- [Directions for this task] Write out the whole listing. Leave out nothing.

____ Source material

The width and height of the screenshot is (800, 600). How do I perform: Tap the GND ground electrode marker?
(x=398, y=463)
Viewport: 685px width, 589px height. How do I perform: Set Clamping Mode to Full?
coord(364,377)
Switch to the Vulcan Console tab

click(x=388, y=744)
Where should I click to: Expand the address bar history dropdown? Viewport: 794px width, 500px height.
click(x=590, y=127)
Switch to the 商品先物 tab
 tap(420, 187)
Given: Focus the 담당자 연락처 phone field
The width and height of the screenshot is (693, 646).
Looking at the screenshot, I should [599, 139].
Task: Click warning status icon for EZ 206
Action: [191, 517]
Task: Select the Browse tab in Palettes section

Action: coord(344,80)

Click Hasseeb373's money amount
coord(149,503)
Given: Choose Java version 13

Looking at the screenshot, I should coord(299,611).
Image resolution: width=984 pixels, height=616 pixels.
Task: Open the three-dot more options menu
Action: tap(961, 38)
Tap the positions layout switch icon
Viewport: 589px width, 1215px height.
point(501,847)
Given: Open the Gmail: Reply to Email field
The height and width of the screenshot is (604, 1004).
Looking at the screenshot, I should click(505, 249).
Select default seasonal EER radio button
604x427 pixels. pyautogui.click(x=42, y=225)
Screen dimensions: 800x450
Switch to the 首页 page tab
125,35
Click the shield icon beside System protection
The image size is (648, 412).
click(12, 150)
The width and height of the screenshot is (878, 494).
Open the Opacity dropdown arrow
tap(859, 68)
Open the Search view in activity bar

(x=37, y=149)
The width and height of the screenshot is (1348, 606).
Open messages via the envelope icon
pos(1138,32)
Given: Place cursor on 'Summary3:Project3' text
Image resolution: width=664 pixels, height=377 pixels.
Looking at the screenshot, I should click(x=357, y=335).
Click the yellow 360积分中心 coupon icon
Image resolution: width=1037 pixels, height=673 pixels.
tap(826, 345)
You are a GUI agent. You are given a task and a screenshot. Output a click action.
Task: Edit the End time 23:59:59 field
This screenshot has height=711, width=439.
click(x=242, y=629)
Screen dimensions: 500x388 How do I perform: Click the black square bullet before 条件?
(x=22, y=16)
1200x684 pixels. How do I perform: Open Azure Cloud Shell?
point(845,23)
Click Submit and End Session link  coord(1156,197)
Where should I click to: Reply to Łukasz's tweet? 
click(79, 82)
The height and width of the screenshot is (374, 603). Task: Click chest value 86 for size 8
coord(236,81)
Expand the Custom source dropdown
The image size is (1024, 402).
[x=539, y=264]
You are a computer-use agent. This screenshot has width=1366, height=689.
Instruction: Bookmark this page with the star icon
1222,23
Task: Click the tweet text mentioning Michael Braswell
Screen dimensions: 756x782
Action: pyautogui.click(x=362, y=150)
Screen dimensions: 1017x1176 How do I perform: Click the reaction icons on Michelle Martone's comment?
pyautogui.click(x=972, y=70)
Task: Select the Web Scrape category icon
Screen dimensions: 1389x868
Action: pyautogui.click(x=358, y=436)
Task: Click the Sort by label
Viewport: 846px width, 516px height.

________

- [Finished task]
The width and height of the screenshot is (800, 600). How do I perform: Tap the GND ground electrode marker?
(x=398, y=463)
Viewport: 685px width, 589px height. How do I perform: Set Clamping Mode to Full?
coord(364,377)
Switch to the Vulcan Console tab

click(x=388, y=744)
Where should I click to: Expand the address bar history dropdown? Viewport: 794px width, 500px height.
click(x=590, y=127)
Switch to the 商品先物 tab
 tap(420, 187)
Given: Focus the 담당자 연락처 phone field
The width and height of the screenshot is (693, 646).
Looking at the screenshot, I should [599, 139].
Task: Click warning status icon for EZ 206
Action: [191, 517]
Task: Select the Browse tab in Palettes section

Action: coord(344,80)

Click Hasseeb373's money amount
coord(149,503)
Given: Choose Java version 13

Looking at the screenshot, I should coord(299,611).
Image resolution: width=984 pixels, height=616 pixels.
Task: Open the three-dot more options menu
Action: tap(961, 38)
Tap the positions layout switch icon
Viewport: 589px width, 1215px height.
point(501,847)
Given: Open the Gmail: Reply to Email field
The height and width of the screenshot is (604, 1004).
Looking at the screenshot, I should click(505, 249).
Select default seasonal EER radio button
604x427 pixels. pyautogui.click(x=42, y=225)
Screen dimensions: 800x450
Switch to the 首页 page tab
125,35
Click the shield icon beside System protection
The image size is (648, 412).
click(12, 150)
The width and height of the screenshot is (878, 494).
Open the Opacity dropdown arrow
tap(859, 68)
Open the Search view in activity bar

(x=37, y=149)
The width and height of the screenshot is (1348, 606).
Open messages via the envelope icon
pos(1138,32)
Given: Place cursor on 'Summary3:Project3' text
Image resolution: width=664 pixels, height=377 pixels.
Looking at the screenshot, I should click(x=357, y=335).
Click the yellow 360积分中心 coupon icon
Image resolution: width=1037 pixels, height=673 pixels.
tap(826, 345)
You are a GUI agent. You are given a task and a screenshot. Output a click action.
Task: Edit the End time 23:59:59 field
This screenshot has height=711, width=439.
click(x=242, y=629)
Screen dimensions: 500x388 How do I perform: Click the black square bullet before 条件?
(x=22, y=16)
1200x684 pixels. How do I perform: Open Azure Cloud Shell?
point(845,23)
Click Submit and End Session link  coord(1156,197)
Where should I click to: Reply to Łukasz's tweet? 
click(79, 82)
The height and width of the screenshot is (374, 603). Task: Click chest value 86 for size 8
coord(236,81)
Expand the Custom source dropdown
The image size is (1024, 402).
[x=539, y=264]
You are a computer-use agent. This screenshot has width=1366, height=689.
Instruction: Bookmark this page with the star icon
1222,23
Task: Click the tweet text mentioning Michael Braswell
Screen dimensions: 756x782
Action: pyautogui.click(x=362, y=150)
Screen dimensions: 1017x1176 How do I perform: Click the reaction icons on Michelle Martone's comment?
pyautogui.click(x=972, y=70)
Task: Select the Web Scrape category icon
Screen dimensions: 1389x868
Action: pyautogui.click(x=358, y=436)
Task: Click the Sort by label
Viewport: 846px width, 516px height.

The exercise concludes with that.